From Transformations to Cleaned Data¶
This module focuses on the crucial step of transforming raw survey responses into clean, analytically meaningful variables. You will learn systematic approaches to data management that prepare your dataset for rigorous analysis.
Clean Data?
Well, if you ever see clean data... run away.
Theory¶
Where We Are in the Course¶
- Preparing for Milestone 4: Analysis
- Moving from basic exploration to more sophisticated variable transformation
- Data cleaning principles vs. data wrangling techniques
- Understanding when to filter vs. when to recode
- Preserving data while improving analytical quality
Key Concepts in Data Transformation¶
-
Recoding vs. Filtering
- Filtering: Removes observations from analysis
- Recoding: Transforms values while preserving cases
- Trade-offs: Data preservation vs. analytical clarity
-
Variable Creation Strategies
- Binary variables: From categorical responses
- Categorical bins: From continuous measurements
- Composite scales: Combining related items
Application¶
In-Class Exercise¶
Working together on data transformation challenges using ANES 2020 data. We'll explore systematic approaches to:
- Handle missing and invalid responses appropriately
- Create analytically useful variables from raw survey items
- Document transformation decisions for research transparency
Workshop Session¶
Interactive coding session where we apply transformation techniques to prepare data for hypothesis testing.
Code¶
Data Management & Variable Creation¶
Tip
To load and use a notebook in VS Code follow the steps 3-5 in 📘 Notebooks in VS Code
What You'll Practice¶
Using ANES 2020 data, you will master:
- Recoding variables using both mask-based and dictionary methods
- Creating new variables through binary transformations
- Binning continuous data using
pd.cut()for categorical analysis - Comparing filtering vs. recoding approaches
- Preparing cleaned datasets for analysis
Key Techniques Covered¶
1. Mask-Based Recoding
# Create masks for specific values
mask = df['variable'] == target_value
df.loc[mask, 'variable'] = new_value
2. List-Based Replacement
# Using lists as a recoding tool
old_labels = [1, 2, 3]
new_labels = ["Low", "Medium", "High"]
df['variable'] = df['variable'].replace(old_labels, new_labels)
3. Variable Creation
# Binary variables
df['binary_var'] = (df['categorical_var'] == target_value).astype(int)
# Categorical bins
df['age_groups'] = pd.cut(df['age'], bins=[0, 35, 50, 65, 100],
labels=["Young", "Middle-aged", "Senior", "Elder"])

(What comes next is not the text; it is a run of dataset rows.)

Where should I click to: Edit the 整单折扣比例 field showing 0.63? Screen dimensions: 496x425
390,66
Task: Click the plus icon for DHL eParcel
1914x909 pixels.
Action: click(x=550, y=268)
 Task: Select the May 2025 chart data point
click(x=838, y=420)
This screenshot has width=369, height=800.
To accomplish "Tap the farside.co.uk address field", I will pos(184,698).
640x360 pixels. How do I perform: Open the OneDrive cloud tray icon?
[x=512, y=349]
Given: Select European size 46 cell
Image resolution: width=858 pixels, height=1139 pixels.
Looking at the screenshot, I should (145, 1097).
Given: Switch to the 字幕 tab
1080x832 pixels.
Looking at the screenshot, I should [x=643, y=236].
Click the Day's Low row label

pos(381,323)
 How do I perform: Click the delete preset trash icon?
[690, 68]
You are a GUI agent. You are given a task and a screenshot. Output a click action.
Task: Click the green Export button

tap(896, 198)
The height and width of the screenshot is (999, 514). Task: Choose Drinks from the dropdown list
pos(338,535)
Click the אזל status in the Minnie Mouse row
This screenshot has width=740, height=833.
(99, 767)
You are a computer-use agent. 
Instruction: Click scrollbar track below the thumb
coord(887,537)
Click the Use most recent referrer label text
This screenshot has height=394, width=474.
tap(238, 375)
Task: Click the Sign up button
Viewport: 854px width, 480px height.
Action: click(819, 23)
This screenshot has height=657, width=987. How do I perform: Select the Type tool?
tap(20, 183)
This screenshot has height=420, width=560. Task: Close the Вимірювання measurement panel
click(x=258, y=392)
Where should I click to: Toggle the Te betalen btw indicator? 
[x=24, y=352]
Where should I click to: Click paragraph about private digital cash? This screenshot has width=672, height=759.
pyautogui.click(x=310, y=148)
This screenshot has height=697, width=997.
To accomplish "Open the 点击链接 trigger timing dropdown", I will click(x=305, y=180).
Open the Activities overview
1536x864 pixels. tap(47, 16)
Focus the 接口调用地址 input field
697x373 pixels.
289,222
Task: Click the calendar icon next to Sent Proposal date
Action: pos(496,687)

4. Additive Scale Creation
# Combine related survey items into an additive scale
scale_items = ['V242417', 'V242418', 'V242419'] # trust-related items
df[scale_items] = df[scale_items].replace([-9, -8, -7, -6, -5], pd.NA) # recode missing
df[scale_items] = 5 - df[scale_items] # Reverse values so higher = more trust
df['trust_scale'] = df[scale_items].sum(axis=1)/12 # create new scale variable
Additive scales combine multiple related survey items into a single measure by summing responses across rows.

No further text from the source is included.